Calcium and Kamantigue (Impatiens balsamina Linn.) Flower Extract: An Integrated Approach of Reducing Cherelle Wilt in Cacao (Theobroma Cacao)

by kirkaccion
Jean Rose S. Terec College of Agriculture, Compostela Valley State College, Compostela, Compostela Valley Province ABSTRACT The “cherelle wilt” of cacao pods had been a disastrous phenomenon for cacao farmers. The cherelles wilt and become unable to be carried out to maturity. Studies proved that the wilting of young cacao pods called cherelles have two possible cause, it’s either physiological wherein endosperm fails to produce hormones responsible in food and water uptake, or pathogenic wherein cherelles of cacao wilts due to fungus Colletotrichum gloeosporioides. The aim of this study is to evaluate the efficacy of Calcium ameliorants/fertilizer applied in soil, and spraying of Kamantigue flower extract on fruits to reduce the incidence of cherelle wilt of cacao.
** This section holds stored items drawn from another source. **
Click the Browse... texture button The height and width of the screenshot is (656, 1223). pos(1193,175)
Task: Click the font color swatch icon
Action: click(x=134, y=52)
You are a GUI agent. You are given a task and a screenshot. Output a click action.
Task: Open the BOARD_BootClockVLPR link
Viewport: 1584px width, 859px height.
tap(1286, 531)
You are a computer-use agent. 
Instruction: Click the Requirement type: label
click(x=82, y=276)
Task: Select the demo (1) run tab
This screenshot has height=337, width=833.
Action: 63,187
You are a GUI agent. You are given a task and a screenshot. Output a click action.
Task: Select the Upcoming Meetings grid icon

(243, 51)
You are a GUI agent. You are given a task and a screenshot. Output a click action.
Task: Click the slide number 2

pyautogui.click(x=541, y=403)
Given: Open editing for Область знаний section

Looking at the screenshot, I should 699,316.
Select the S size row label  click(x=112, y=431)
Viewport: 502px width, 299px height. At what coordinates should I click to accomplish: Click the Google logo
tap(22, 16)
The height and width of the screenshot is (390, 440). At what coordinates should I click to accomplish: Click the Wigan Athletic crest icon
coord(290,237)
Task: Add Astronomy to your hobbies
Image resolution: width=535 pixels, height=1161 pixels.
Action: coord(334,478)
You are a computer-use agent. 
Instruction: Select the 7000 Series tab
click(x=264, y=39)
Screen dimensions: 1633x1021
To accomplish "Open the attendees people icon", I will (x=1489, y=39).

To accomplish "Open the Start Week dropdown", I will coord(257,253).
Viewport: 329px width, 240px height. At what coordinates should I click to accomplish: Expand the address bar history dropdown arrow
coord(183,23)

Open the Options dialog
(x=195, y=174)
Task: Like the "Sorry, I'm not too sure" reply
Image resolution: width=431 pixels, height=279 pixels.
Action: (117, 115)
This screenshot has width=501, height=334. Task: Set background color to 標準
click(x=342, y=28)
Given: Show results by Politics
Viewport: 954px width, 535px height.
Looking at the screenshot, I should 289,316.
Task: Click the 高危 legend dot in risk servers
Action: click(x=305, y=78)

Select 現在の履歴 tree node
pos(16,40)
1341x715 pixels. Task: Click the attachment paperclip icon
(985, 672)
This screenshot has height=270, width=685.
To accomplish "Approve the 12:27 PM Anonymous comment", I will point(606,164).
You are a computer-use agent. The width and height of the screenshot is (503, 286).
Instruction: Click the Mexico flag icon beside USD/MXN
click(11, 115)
Calcium has proven effective to improve cell functions that results to increase in water uptake of plants. Kamantigue was proven to have anti-fungal properties. Trees will be applied with Calcium carbonate (lime), Calcium nitrate, and combination of both, applied at flowering and bagging stage respectively. The possible outcome of this study will create a great impact in the cacao industry, most especially in increasing cacao yields. Furthermore, it can be a good alternative in managing the cherelle wilt of cacao.